The movie is also clearly meant to be "Canary Black 1, the First Adventure of Avery Graves", setting up a network of people we'll see again, I have no doubt.  And my guess is that - as this was the #3 item watched on Amazon this weekend, they'll pick up a second installment.  And by that, I mean - this is an indie movie of sorts that was finished when it went to market and Amazon picked it up.  Personally, I find that inspiring and kind of cool.

I'll pull off the band-aid and say, yes, Kate Beckinsale is mostly famous in the US for being the very attractive lead in the Underworld movies about vampires vs werewolves, where she looks stunning in black.  And, boy howdy, that feature has not changed.  Good for her.  She's like 50 here, so if this series (which cameos Saffron Burrows) is the new home for hot middle-aged women, I'm here for it.  Well done, women over 45.

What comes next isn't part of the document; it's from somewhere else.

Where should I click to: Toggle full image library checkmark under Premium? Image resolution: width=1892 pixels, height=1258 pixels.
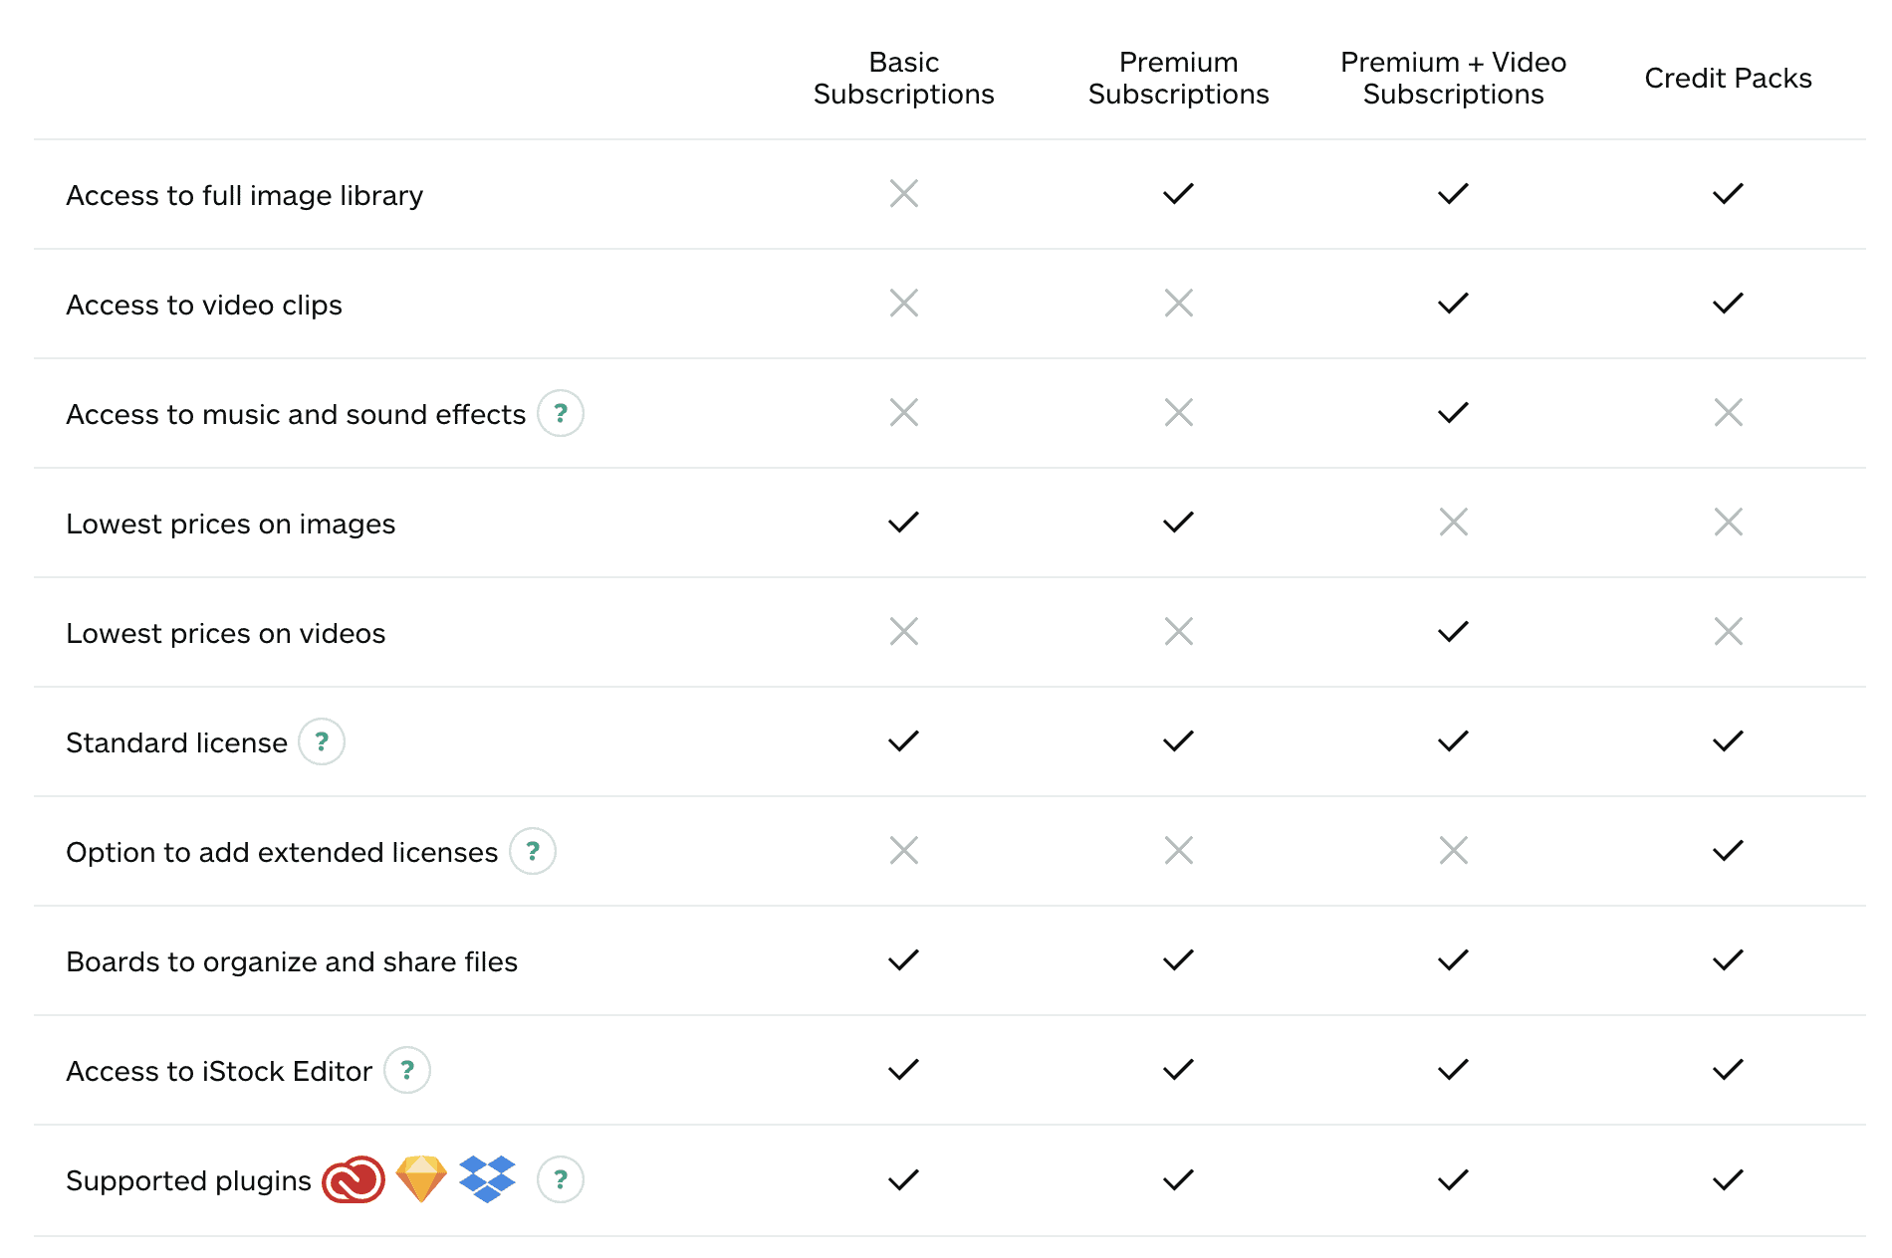(x=1177, y=194)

What I thought about a bit during the movie's relentless ass-kicking was that this is kind of what the guys who complain about movies going woke are *not* complaining about.  This is a strong, female lead who just goes about her business and only comments maybe twice about about being a woman - one of which is a pretty good bit with one of her bosses.  

Going forward, you might expect for the anti-woke mob to point to this for "why not do this?"  And, fair enough.  I enjoyed this film despite/ in favor of it's kinda nihilistic worldview.  But I also think there's room for stories by and for women where the ass-kicking is an allegory, not just ass-kicking.

We can have both, friends.  This is what makes America great.

If it sounds like I enjoyed this movie, I did.  It fits neatly in with stuff I'll happily watch on streaming like The Gray Man.  I still have a place in my heart for actioners that are self-serious while being goofy, for cool women in leather coats shooting up a Croatian city with a  machinegun, and bad guys to die just in time to save the world.  Sometimes that's what you need on a Saturday night.  You can recognize that the villain's plot is dumb as hell (you think no one will find an account with that much money dumped into it?).  You can recognize that a 110 lb. woman is likely not winning those hand-to-hand fights.  It's okay.  I also didn't think Arnie was really walking through a literal army of people in Commando and not getting shot.